The combination of reimbursement based on the VBP Incentive Multiplier and the DRG Percent Reduction over the next few years results in the following overly-simplified formula:
VBP Incentive MultiplierHospital A =
1 + [Percent Reduction in DRG x (TPSHospital A/TPSNational Avg) - Percent Reduction in DRG]
This is where the scary part begins. Let’s fast forward to 2017 when the reduction in reimbursement for each discharge is at the full 2%. Let’s also assume that a given Hospital A is performing at an annual TPS of 25 while the national average is 50. Plugging our numbers into the above formula, the VBP Incentive Multiplier = 1 + [2% x 25/50 - 2%] = 1 + [0.02 x 0.5 - 0.02] = 1 + [0.01 - 0.02] = 1 - 0.01 = 0.99.

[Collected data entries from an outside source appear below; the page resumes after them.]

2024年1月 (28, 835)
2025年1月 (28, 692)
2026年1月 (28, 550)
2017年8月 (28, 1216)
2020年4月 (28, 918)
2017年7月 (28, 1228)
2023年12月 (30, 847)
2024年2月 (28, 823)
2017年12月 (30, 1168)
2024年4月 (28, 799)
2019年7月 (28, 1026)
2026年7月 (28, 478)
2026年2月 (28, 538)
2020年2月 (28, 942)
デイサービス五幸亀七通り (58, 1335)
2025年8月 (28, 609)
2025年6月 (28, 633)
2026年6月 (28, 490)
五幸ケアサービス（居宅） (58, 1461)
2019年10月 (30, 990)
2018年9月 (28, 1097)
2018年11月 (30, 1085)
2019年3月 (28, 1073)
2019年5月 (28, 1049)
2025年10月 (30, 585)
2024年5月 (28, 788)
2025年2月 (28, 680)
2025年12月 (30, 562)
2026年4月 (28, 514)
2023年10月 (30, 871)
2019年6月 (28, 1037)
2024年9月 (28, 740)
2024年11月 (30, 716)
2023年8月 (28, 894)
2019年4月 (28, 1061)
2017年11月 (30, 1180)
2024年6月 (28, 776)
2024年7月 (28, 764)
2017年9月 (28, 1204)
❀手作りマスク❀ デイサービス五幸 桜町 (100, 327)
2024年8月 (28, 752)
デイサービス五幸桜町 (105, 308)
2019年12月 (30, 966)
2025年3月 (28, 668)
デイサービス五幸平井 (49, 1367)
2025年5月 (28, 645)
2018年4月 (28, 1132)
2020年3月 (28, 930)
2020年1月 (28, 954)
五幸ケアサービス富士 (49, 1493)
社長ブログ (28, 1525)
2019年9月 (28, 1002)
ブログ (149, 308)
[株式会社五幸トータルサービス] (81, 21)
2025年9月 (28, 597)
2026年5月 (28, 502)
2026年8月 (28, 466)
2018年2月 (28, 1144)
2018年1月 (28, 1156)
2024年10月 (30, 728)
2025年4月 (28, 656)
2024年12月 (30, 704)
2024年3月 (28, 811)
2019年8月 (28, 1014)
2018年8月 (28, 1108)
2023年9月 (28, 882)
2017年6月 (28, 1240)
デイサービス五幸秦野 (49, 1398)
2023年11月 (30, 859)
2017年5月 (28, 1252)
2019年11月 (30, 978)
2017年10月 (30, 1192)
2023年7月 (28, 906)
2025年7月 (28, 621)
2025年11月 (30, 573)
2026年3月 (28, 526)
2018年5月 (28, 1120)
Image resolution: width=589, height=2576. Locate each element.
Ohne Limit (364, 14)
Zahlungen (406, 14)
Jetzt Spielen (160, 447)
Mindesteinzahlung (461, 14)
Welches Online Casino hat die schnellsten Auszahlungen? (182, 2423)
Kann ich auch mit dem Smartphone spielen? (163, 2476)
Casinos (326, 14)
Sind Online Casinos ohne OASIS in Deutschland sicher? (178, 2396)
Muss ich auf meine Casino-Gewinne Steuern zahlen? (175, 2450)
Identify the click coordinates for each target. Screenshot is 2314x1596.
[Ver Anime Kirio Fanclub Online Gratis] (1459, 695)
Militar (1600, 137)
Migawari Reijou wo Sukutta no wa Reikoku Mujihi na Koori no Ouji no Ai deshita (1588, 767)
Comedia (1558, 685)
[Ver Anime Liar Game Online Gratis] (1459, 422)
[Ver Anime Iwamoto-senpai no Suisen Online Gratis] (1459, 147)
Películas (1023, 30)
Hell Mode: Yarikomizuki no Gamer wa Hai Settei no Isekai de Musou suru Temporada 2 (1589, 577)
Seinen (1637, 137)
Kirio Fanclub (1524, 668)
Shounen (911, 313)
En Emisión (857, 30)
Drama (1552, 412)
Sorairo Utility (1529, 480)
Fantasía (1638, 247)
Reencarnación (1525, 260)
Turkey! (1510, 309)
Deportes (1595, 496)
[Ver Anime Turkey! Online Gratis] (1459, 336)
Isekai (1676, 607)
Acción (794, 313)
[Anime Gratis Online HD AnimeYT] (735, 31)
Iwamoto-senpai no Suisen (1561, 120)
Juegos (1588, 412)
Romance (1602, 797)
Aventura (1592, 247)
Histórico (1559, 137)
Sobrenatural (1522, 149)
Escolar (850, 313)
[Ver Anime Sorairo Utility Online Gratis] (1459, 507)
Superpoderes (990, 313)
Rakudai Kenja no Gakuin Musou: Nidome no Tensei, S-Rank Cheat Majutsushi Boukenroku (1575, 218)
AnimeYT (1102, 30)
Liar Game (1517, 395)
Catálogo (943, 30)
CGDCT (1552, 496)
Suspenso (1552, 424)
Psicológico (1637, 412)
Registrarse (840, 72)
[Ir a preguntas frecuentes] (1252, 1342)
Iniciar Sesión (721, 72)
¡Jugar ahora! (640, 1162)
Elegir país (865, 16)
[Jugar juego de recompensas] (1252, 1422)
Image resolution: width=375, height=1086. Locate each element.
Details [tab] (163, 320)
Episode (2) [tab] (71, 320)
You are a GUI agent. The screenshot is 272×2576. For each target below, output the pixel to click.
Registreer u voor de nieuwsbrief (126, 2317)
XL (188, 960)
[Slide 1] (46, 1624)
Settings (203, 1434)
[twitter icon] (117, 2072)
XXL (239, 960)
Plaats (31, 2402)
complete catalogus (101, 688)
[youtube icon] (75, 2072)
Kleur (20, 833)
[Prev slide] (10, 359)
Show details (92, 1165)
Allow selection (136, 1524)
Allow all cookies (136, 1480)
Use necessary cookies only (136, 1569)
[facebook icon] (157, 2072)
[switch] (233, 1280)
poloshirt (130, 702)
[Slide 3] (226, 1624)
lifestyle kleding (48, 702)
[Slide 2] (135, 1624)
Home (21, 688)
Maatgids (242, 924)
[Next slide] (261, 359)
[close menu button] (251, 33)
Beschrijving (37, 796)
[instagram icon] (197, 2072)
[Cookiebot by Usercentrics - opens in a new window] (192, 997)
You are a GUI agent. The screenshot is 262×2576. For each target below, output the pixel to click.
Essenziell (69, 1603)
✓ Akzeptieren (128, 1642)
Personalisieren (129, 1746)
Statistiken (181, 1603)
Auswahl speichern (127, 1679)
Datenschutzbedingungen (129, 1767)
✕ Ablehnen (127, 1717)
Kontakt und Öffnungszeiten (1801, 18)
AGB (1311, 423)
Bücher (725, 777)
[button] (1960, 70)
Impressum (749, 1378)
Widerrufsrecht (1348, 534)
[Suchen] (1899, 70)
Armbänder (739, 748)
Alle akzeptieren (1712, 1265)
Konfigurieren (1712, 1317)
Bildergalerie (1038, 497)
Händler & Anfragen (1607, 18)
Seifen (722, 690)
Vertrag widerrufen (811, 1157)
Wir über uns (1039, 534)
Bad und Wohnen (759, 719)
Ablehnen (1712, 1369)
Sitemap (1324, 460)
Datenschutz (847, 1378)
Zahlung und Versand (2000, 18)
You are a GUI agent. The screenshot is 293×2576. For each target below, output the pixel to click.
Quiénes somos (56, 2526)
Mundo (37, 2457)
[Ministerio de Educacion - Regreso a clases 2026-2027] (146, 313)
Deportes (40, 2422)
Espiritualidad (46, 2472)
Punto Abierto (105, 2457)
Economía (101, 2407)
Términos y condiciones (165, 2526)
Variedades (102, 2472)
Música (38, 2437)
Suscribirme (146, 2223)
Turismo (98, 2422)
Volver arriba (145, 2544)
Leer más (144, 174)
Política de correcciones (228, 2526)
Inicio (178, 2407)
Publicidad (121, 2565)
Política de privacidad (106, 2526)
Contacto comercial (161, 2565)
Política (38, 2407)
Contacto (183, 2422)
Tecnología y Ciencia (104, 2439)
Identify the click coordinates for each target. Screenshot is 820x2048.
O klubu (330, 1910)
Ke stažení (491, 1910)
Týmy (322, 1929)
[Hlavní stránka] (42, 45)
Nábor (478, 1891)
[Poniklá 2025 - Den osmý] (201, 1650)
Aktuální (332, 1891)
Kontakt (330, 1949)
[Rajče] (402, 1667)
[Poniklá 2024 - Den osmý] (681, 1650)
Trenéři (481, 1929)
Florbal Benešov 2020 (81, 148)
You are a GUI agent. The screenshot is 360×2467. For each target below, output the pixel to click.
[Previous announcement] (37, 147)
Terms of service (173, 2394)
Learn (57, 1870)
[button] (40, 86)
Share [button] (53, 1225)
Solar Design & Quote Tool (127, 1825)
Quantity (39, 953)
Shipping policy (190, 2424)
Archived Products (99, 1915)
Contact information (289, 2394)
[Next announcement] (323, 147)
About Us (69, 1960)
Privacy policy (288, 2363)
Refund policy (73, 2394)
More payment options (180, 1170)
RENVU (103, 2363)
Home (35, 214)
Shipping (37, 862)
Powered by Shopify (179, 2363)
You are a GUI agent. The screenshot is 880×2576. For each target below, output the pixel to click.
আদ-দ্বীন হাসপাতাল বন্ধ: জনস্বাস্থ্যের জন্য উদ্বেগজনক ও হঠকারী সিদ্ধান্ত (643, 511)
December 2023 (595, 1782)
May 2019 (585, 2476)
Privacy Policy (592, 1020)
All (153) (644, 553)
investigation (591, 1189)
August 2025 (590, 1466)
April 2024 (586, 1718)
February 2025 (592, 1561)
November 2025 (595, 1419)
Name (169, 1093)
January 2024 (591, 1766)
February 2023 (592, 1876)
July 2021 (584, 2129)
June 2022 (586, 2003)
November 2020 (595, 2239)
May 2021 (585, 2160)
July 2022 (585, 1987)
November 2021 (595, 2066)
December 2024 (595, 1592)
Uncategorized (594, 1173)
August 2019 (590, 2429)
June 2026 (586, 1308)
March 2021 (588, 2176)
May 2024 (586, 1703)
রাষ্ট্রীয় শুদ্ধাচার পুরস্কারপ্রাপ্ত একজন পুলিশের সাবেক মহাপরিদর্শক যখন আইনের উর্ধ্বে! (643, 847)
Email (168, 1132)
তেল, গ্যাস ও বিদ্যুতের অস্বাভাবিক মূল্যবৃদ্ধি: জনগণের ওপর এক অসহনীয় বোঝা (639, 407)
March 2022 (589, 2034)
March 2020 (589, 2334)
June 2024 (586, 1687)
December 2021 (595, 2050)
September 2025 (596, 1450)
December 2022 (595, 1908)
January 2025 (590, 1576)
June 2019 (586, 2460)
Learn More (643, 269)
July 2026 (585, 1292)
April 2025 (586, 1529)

So in 2018, Hospital A will have each of its discharged diagnoses reimbursed at 99% of what the DRG reimbursement rate is for that year. If, for example, Hospital A has an operating budget of $100 mil, and if all of the revenue comes from clinical care (vs research funding), then Hospital A’s below-average performance would have just resulted in $100 mil x 0.99 = $99 mil actual operating budget, or a $1,000,000 penalty. With profit margins for highly profitable hospitals in the 2-3% range, a 1% hit on operating budget can be as much as a 50% decrease in the profit margin. The board of a hospital would not be happy with such numbers, the CEO may be out of a job, and more importantly, there may be less money to reinvest in expanding the hospital’s ability to serve vulnerable populations.
Let’s take a look at a slightly less gloomy scenario. I’ll return to 2013 for this example where the DRG reduction is just at 1%. Let’s assume that in 2013, Hospital A was performing above average with a TPS of 75 while the national average was 50. Plugging our numbers into the above formula again would yield a VBP Incentive Multiplier = 1 + [1% x 75/50 - 1%] = 1 + [.01x 1.50 - .01] = 1 + [.015-.01] = 1 + .005 = 1.005.
So, for 2014, Hospital A will have each of its discharges reimbursed at 1.005 times the baseline DRG reimbursement rate for that year. Assuming the same operating budget of $100 mil for Hospital A and assuming that all of its revenue comes from clinical care (vs research funding), then Hospital A’s above average performance would have turned its $100mil x 1.005 into $100,500,000 or $500,000 increase in operating budget. The resultant potential for a 25% increase in profit margin would make for a happy board, an employed CEO, and potentially reinvestment into interesting programming for needy patients.
But there’s a catch! I didn’t take into account the cost of what it would take to improve a hospital’s performance. If the hospital starts and remains above the median at the same level, it will continue to enjoy higher margins. But what about hospitals that need to improve? With improvement, in theory, the goal of VBP, underperforming hospitals have a very steep uphill battle.
For example, investments in improving clinical processes, outcomes, and patient satisfaction could include software, training, and evaluation costs, among others. Using EMR costs as a proxy for the range of cost for software, the cheaper EMRs cost about $4k per provider per year. If hospital A employes 100 providers, that's $400k per year, not to mention set up fees. My calculations are obviously over-simplified. But the point is that hospitals will have a difficult time achieving a positive ROI in the newly emerging reimbursement landscape. Even for hospitals that outperform the rest, their net gain from improving outcomes may be minimal at best.
There are many limitations to this analysis. I didn’t include the additional burden for hospitals due to the impact of efficiency metric that is due to roll out in 2015 and 30-day readmission penalties, among others.
Although well intended, VBP has many unforeseen consequences that may disproportionally and negatively impact hospitals that serve disadvantaged patients. These unforeseen consequences and my rudimentary math exercise above are examples of why hospitals and the healthcare system as a whole may need to focus (even faster) on what happens before and after the admission.